→ Directions for this task:
Copy the records below exactly.

→ Data to process:
___

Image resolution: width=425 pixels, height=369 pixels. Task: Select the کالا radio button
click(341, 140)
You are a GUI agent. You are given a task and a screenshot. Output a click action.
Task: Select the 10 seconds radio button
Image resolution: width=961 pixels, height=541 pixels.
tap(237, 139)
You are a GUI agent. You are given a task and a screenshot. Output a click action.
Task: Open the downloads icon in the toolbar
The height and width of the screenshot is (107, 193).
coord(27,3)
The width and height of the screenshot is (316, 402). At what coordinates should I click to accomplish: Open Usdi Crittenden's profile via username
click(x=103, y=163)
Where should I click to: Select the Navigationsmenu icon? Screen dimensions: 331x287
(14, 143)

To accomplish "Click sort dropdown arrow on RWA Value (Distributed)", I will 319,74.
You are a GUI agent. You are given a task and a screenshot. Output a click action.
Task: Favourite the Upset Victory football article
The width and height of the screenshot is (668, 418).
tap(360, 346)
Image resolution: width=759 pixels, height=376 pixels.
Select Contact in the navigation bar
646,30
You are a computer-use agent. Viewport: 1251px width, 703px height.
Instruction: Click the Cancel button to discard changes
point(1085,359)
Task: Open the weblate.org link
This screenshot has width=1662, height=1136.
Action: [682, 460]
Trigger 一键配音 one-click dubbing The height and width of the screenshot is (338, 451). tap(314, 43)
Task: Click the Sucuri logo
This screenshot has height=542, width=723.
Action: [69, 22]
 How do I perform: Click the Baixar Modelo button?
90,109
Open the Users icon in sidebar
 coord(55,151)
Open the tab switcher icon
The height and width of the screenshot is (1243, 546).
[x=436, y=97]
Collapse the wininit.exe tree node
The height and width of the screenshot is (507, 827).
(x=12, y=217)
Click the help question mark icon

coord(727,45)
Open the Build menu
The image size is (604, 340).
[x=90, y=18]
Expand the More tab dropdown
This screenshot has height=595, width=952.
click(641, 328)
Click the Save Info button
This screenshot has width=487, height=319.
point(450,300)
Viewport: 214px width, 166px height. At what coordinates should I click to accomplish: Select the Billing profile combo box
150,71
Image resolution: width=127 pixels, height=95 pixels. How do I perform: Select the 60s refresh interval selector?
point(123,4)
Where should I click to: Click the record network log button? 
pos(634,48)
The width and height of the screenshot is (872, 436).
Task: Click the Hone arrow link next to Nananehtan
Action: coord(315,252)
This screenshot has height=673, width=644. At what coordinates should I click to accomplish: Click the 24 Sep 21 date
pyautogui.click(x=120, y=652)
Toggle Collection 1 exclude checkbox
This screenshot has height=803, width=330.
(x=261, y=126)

___

→ Response below:
Image resolution: width=425 pixels, height=369 pixels. Task: Select the کالا radio button
click(341, 140)
You are a GUI agent. You are given a task and a screenshot. Output a click action.
Task: Select the 10 seconds radio button
Image resolution: width=961 pixels, height=541 pixels.
tap(237, 139)
You are a GUI agent. You are given a task and a screenshot. Output a click action.
Task: Open the downloads icon in the toolbar
The height and width of the screenshot is (107, 193).
coord(27,3)
The width and height of the screenshot is (316, 402). At what coordinates should I click to accomplish: Open Usdi Crittenden's profile via username
click(x=103, y=163)
Where should I click to: Select the Navigationsmenu icon? Screen dimensions: 331x287
(14, 143)

To accomplish "Click sort dropdown arrow on RWA Value (Distributed)", I will 319,74.
You are a GUI agent. You are given a task and a screenshot. Output a click action.
Task: Favourite the Upset Victory football article
The width and height of the screenshot is (668, 418).
tap(360, 346)
Image resolution: width=759 pixels, height=376 pixels.
Select Contact in the navigation bar
646,30
You are a computer-use agent. Viewport: 1251px width, 703px height.
Instruction: Click the Cancel button to discard changes
point(1085,359)
Task: Open the weblate.org link
This screenshot has width=1662, height=1136.
Action: [682, 460]
Trigger 一键配音 one-click dubbing The height and width of the screenshot is (338, 451). tap(314, 43)
Task: Click the Sucuri logo
This screenshot has height=542, width=723.
Action: [69, 22]
 How do I perform: Click the Baixar Modelo button?
90,109
Open the Users icon in sidebar
 coord(55,151)
Open the tab switcher icon
The height and width of the screenshot is (1243, 546).
[x=436, y=97]
Collapse the wininit.exe tree node
The height and width of the screenshot is (507, 827).
(x=12, y=217)
Click the help question mark icon

coord(727,45)
Open the Build menu
The image size is (604, 340).
[x=90, y=18]
Expand the More tab dropdown
This screenshot has height=595, width=952.
click(641, 328)
Click the Save Info button
This screenshot has width=487, height=319.
point(450,300)
Viewport: 214px width, 166px height. At what coordinates should I click to accomplish: Select the Billing profile combo box
150,71
Image resolution: width=127 pixels, height=95 pixels. How do I perform: Select the 60s refresh interval selector?
point(123,4)
Where should I click to: Click the record network log button? 
pos(634,48)
The width and height of the screenshot is (872, 436).
Task: Click the Hone arrow link next to Nananehtan
Action: coord(315,252)
This screenshot has height=673, width=644. At what coordinates should I click to accomplish: Click the 24 Sep 21 date
pyautogui.click(x=120, y=652)
Toggle Collection 1 exclude checkbox
This screenshot has height=803, width=330.
(x=261, y=126)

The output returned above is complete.